The reason will be displayed to describe this comment to others. Learn more.

If a write has two points that both have a new field (newField), but the two points have different types for newField, they would both end up in fieldsToCreate, correct? Would that create issues later?

Copy link
Copy Markdown
Contributor Author

Choose a reason for hiding this comment

The reason will be displayed to describe this comment to others. Learn more.

The old code had that same pattern. The first gets created, the second rejected.

tsdb/shard.go Outdated
mf.mu.Lock()
defer mf.mu.Unlock()
// Check with the field validator.
if err := ValidateFields(mf, p, s.options.Config.SkipFieldSizeValidation); err != nil {
Copy link
Copy Markdown
Member

Choose a reason for hiding this comment

The reason will be displayed to describe this comment to others. Learn more.

ValidateFields knows which fields are not currently in the measurement fields, and this is the only place in the code it is called from. We could avoid iterating over the fields again below looking for unknown fields if ValidateFields collected them for us.

Copy link
Copy Markdown
Contributor Author

Choose a reason for hiding this comment

The reason will be displayed to describe this comment to others. Learn more.

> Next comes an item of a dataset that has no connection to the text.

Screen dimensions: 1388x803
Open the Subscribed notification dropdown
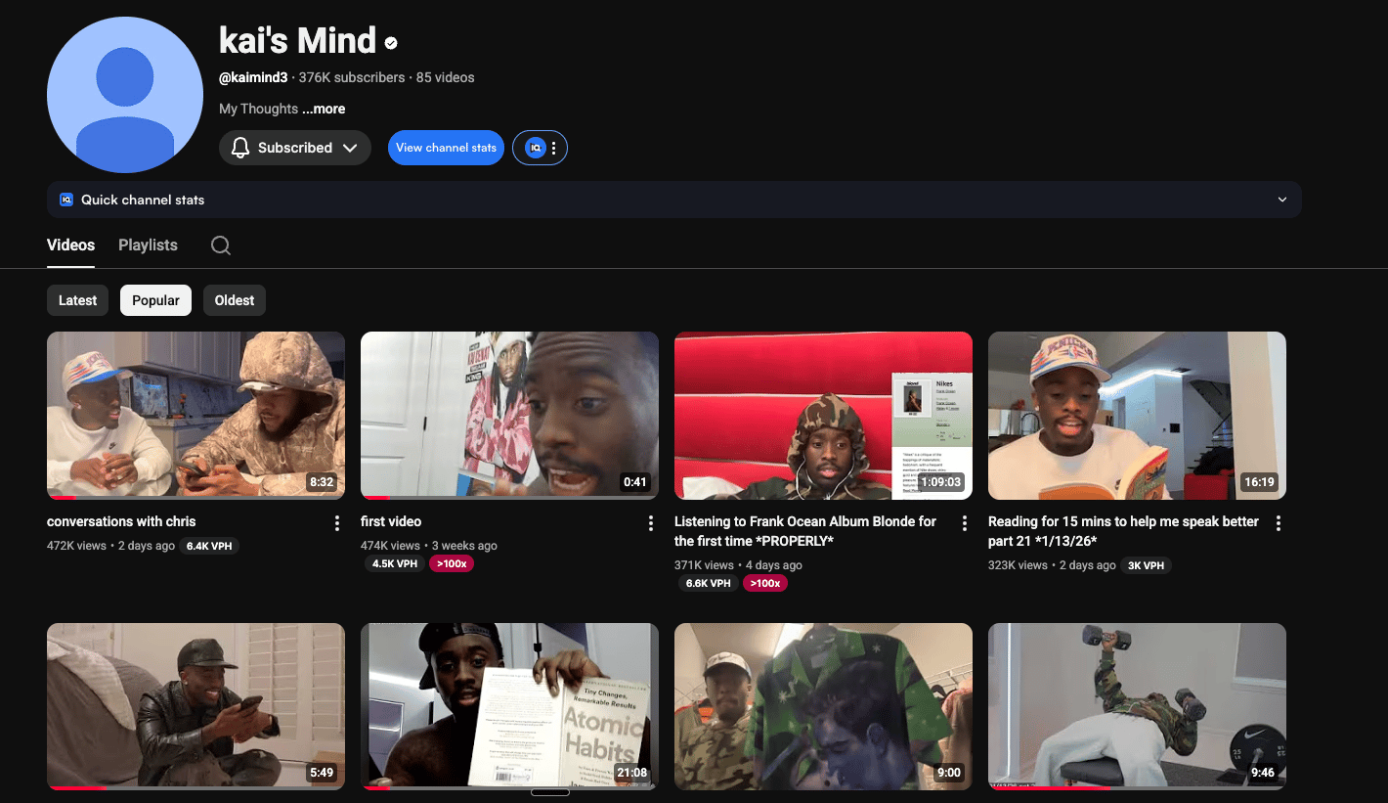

I agree. My question was how wide-ranging the changes should be. This PR is the minimal set of changes I could find that fixed the bug, but you are correct that there is much room for improvement in the code as it is in the product and in this PR. Let's discuss how radical to get.

Copy link
Copy Markdown
Contributor Author

Choose a reason for hiding this comment

The reason will be displayed to describe this comment to others. Learn more.

I'd like to replace the atomic.Value storing the fields map with a sync.Map with a generic wrapper for type safety, for instance. Lots of locking goes away if we do that, but it's a big, scary change.

tsdb/shard.go Outdated
Comment on lines +707 to +708
mf := engine.MeasurementFields(name)
mf.mu.Lock()
Copy link
Copy Markdown
Member

Choose a reason for hiding this comment

The reason will be displayed to describe this comment to others. Learn more.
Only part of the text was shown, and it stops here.